■ READING TEXT:
____

By Nicole S. Daniel
When President Joe Biden last year signed the Juneteenth National Independence Day Act, establishing June 19 as a federal holiday, Whitney Simone Generette, CEO of Simone’s Kitchen ATL, said “it was long overdue, but I’m happy to be in a generation where I was able to witness a historical moment.”
Juneteenth has always been special observance for Generette. After she purchased her first food truck in 2020 it was rolled out for the first time on Juneteenth in that year.
Asked why she launched on Juneteenth, Generette said, “I lived in Atlanta for some time after college and I attended a lot of festivals. But I had never attended an event centered around Juneteenth. My food truck was set to be ready around that time and people were ready to get outside [after being quarantined] due to the pandemic . . . So I thought it would be great to launch in Birmingham.”

____

■ SUPPLIED DATA:

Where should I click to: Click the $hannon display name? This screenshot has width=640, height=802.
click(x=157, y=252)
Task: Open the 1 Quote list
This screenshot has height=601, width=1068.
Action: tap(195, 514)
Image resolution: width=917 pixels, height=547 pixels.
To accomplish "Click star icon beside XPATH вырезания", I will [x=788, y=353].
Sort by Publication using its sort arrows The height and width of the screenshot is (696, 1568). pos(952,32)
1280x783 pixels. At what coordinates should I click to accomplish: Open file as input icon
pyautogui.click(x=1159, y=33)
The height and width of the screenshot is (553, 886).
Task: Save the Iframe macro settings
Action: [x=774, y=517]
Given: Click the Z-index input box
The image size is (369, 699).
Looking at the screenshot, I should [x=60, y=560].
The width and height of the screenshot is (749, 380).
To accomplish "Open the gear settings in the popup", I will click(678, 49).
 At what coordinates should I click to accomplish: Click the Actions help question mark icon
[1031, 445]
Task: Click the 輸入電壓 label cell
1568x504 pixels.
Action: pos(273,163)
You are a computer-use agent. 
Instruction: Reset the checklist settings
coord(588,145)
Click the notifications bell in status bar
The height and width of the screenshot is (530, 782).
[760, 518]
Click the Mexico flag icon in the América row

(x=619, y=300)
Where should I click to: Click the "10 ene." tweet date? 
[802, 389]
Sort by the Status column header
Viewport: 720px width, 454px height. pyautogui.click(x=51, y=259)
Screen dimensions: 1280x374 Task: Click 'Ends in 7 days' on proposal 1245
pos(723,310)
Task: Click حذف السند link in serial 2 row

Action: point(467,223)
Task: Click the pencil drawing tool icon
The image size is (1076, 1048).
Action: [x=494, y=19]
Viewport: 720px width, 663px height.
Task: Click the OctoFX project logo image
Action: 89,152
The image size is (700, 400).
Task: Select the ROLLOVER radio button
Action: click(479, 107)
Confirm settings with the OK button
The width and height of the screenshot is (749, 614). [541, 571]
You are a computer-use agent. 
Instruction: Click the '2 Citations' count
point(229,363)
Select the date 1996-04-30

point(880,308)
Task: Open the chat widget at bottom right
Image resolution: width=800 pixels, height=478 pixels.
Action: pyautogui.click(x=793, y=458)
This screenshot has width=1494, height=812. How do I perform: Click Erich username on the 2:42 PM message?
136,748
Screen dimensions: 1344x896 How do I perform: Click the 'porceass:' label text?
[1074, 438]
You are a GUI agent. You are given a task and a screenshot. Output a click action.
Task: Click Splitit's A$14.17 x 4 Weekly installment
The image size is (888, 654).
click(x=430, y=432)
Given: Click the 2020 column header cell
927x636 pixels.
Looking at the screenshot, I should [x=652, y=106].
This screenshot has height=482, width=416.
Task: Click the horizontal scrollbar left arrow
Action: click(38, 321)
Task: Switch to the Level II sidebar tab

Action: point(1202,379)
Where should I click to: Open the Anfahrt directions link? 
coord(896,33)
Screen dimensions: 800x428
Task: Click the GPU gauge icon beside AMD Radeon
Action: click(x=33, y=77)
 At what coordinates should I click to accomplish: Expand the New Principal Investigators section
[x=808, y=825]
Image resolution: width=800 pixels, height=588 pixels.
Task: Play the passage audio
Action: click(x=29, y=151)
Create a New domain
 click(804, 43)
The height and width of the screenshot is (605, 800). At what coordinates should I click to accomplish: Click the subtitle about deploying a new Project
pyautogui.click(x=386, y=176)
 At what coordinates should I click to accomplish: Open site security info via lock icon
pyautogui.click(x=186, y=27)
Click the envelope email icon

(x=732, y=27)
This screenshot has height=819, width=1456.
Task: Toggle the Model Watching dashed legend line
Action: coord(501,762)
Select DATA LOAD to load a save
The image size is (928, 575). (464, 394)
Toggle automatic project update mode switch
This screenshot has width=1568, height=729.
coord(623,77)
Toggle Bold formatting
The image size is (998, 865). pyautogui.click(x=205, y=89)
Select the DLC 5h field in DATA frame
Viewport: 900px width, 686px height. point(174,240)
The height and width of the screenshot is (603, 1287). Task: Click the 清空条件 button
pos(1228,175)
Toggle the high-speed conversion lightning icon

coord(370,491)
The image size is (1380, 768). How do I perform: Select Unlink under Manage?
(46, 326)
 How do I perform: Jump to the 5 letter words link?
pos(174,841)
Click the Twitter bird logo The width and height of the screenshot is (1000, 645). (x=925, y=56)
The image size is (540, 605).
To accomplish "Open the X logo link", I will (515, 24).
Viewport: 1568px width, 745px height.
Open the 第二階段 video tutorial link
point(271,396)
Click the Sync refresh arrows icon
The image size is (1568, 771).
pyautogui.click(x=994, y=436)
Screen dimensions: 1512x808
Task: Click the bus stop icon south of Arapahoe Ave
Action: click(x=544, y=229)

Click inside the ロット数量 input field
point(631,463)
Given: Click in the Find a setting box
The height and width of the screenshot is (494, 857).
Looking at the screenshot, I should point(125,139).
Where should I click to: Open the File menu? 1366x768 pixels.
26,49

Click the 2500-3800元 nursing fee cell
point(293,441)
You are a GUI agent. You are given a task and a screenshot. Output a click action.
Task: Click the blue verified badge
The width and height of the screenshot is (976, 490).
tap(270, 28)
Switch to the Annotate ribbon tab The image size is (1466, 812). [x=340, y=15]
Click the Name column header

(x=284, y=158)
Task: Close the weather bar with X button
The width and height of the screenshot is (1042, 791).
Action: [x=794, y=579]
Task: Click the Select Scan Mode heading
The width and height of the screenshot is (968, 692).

____

■ ABOUT THIS TASK:
Rewrite part of the Juneteenth article, swapping "food truck" for "mobile kitchen". Begin at the words that have "Juneteenth has always" and stop after "in that year.". You won't need the rows for this.

■ RESPONSE AREA:
Juneteenth has always been special observance for Generette. After she purchased her first mobile kitchen in 2020 it was rolled out for the first time on Juneteenth in that year.